[Records locating elements on screens]
•••
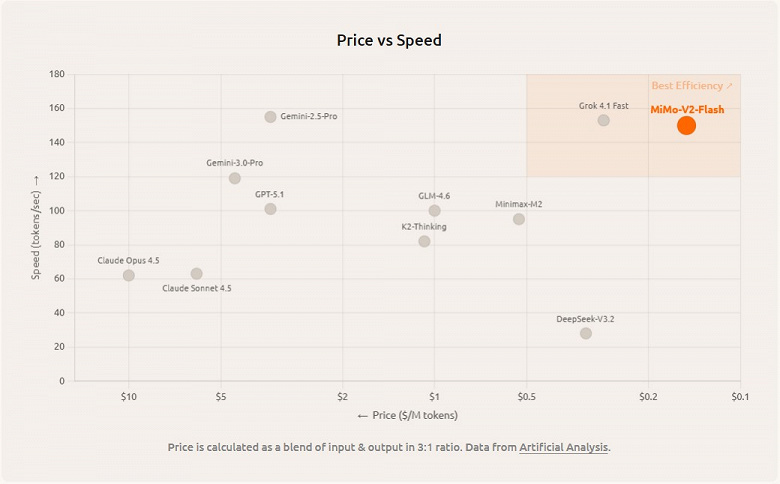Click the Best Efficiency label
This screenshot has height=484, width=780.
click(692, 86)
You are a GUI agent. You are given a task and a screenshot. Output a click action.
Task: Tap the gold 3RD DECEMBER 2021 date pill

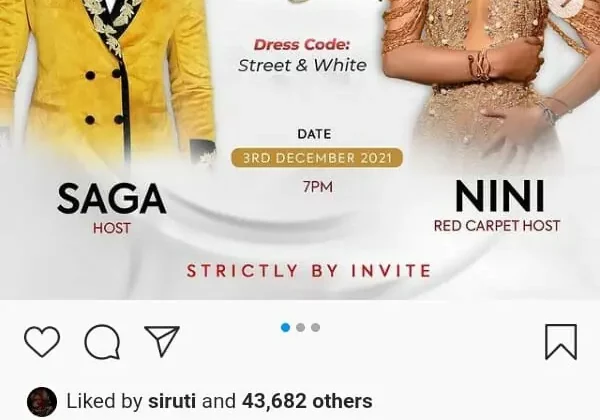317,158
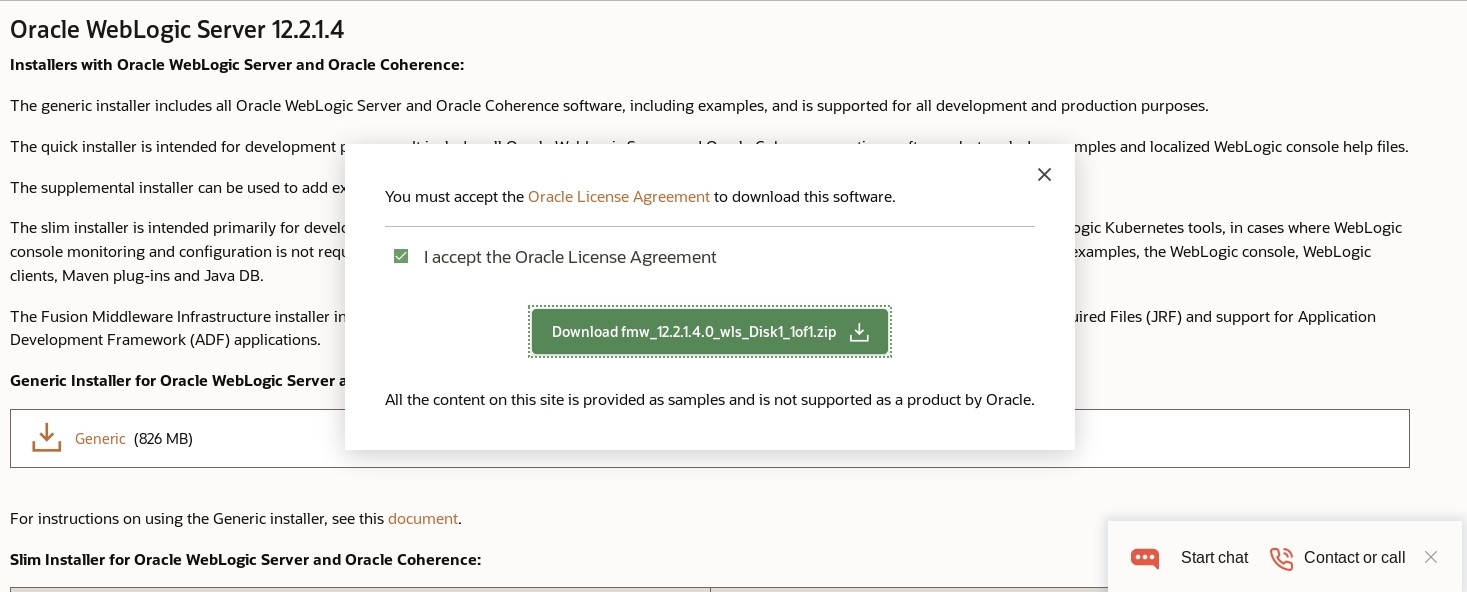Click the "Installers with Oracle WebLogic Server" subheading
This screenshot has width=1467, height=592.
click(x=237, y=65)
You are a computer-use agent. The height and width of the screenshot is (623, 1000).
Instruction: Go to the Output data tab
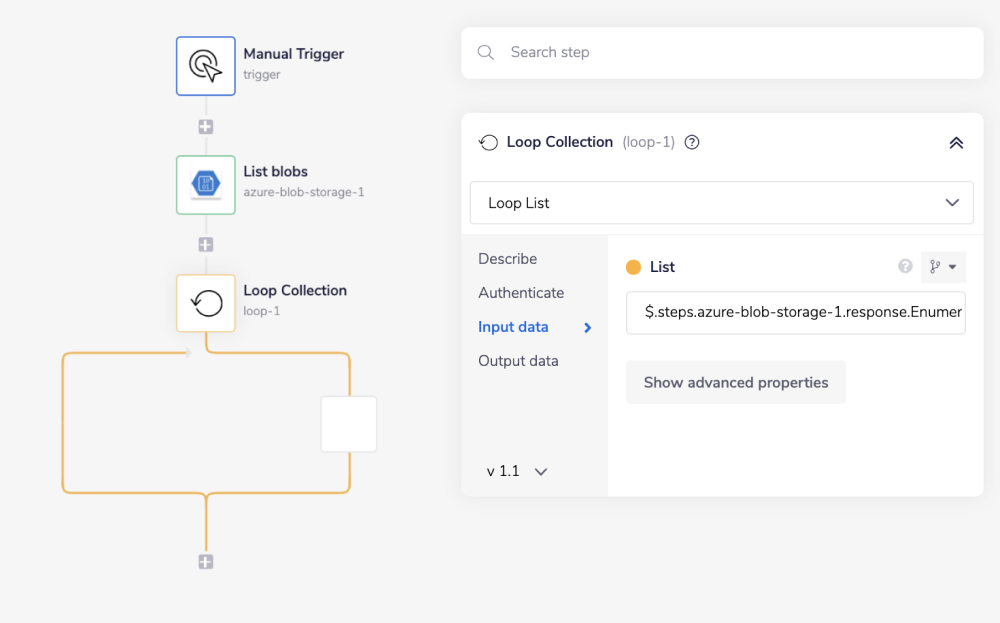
•••
Can you transcribe every line of the records above word for word, leaving the pictures out of your answer?

Click the Best Efficiency label
This screenshot has height=484, width=780.
click(692, 86)
You are a GUI agent. You are given a task and a screenshot. Output a click action.
Task: Tap the gold 3RD DECEMBER 2021 date pill

317,158
Click the "Installers with Oracle WebLogic Server" subheading
This screenshot has width=1467, height=592.
click(x=237, y=65)
You are a computer-use agent. The height and width of the screenshot is (623, 1000).
Instruction: Go to the Output data tab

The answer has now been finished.